[Available data]

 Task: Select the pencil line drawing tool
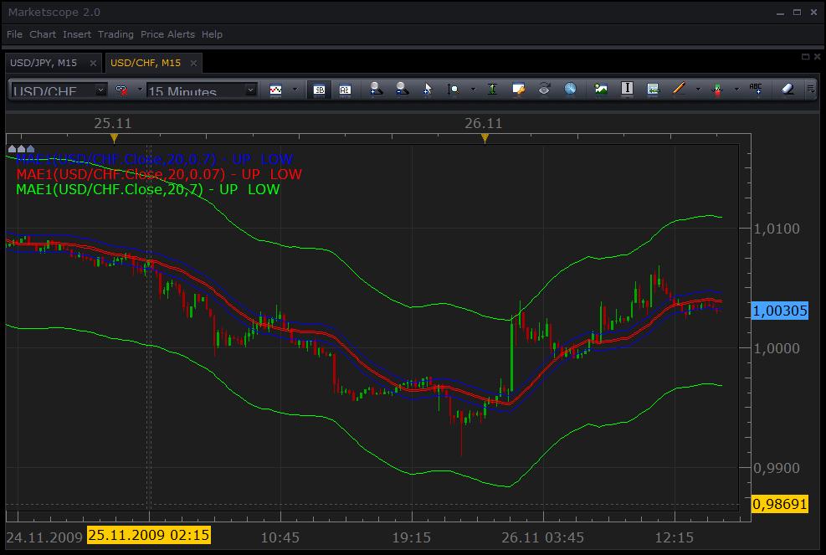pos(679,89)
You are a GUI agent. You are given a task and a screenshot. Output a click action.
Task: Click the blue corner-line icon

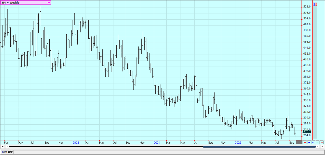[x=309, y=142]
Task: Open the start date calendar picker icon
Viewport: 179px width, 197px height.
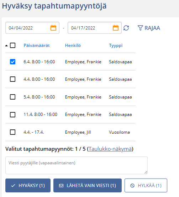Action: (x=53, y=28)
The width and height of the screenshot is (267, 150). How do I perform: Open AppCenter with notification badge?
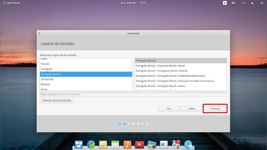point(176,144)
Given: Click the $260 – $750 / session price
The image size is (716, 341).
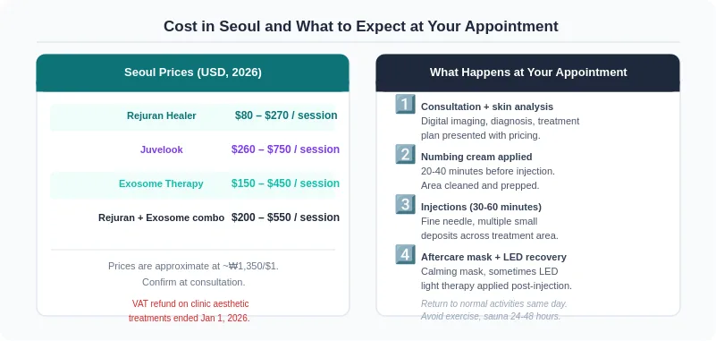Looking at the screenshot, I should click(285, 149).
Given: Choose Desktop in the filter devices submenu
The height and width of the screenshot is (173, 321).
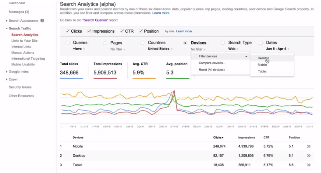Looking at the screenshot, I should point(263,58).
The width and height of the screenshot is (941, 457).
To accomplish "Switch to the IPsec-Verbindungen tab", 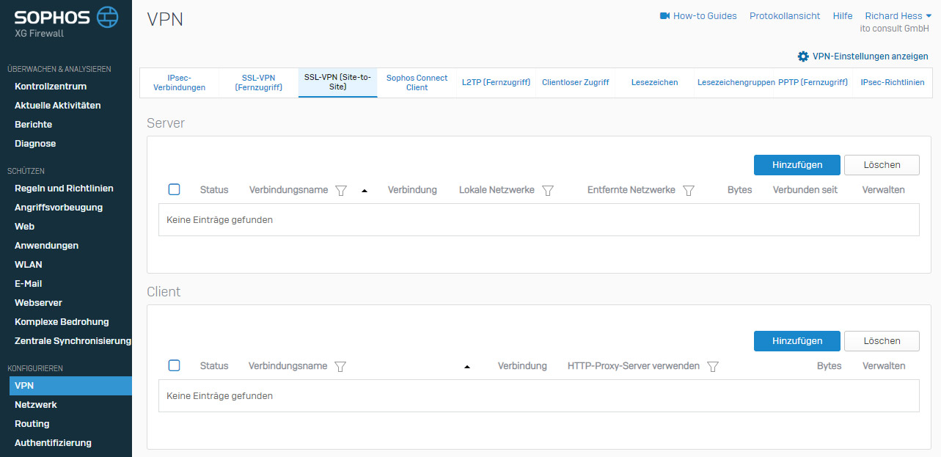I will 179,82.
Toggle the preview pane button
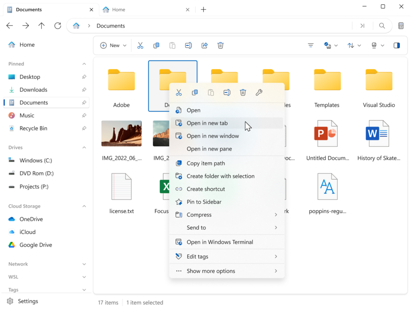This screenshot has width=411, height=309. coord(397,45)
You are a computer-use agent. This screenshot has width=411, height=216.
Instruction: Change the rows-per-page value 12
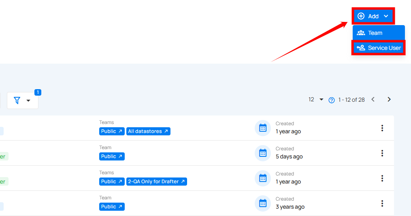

[/Available data]
[Available data]

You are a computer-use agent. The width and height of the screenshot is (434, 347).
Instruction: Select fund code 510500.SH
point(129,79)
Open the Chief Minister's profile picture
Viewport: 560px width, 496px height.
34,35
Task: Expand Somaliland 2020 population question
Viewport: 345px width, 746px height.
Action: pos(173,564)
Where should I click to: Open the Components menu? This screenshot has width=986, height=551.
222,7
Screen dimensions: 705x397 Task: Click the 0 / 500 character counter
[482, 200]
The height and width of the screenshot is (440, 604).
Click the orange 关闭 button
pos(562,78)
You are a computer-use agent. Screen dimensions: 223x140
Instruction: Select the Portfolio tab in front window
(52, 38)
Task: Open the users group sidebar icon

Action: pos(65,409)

[/Available data]
[Available data]

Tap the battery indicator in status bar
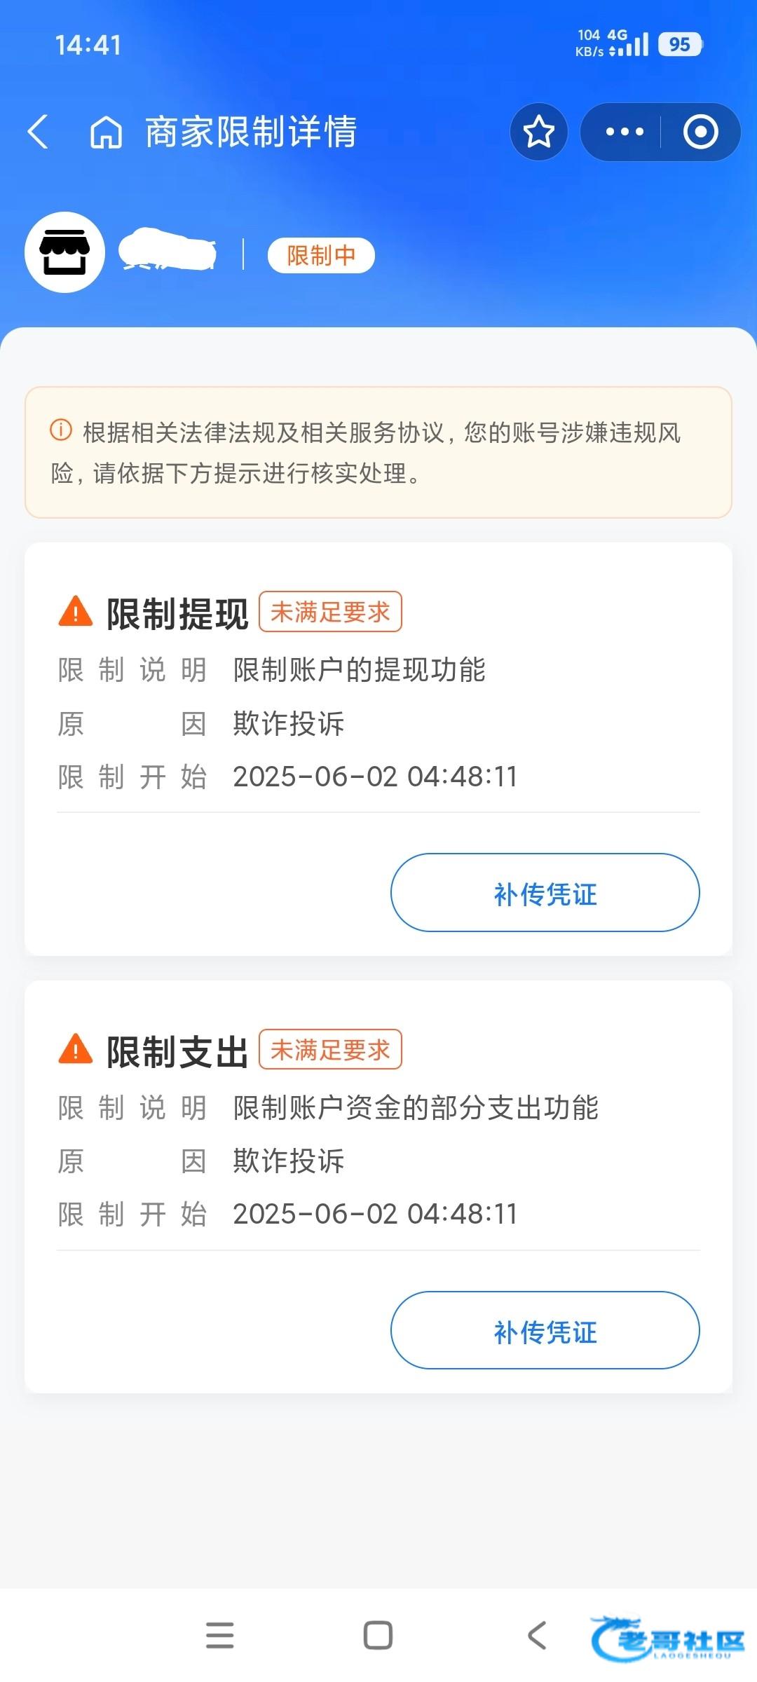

[/Available data]

Exercise directions: Filter the data above by the word "agent" and copy every line that matches.

Expected output:
You are a GUI agent. You are given a task and a screenshot. Output a click action.
You are a computer-use agent. This screenshot has width=411, height=216.
You are a computer-use agent. The width and height of the screenshot is (434, 347).
You are a computer-use agent. Screen dimensions: 223x140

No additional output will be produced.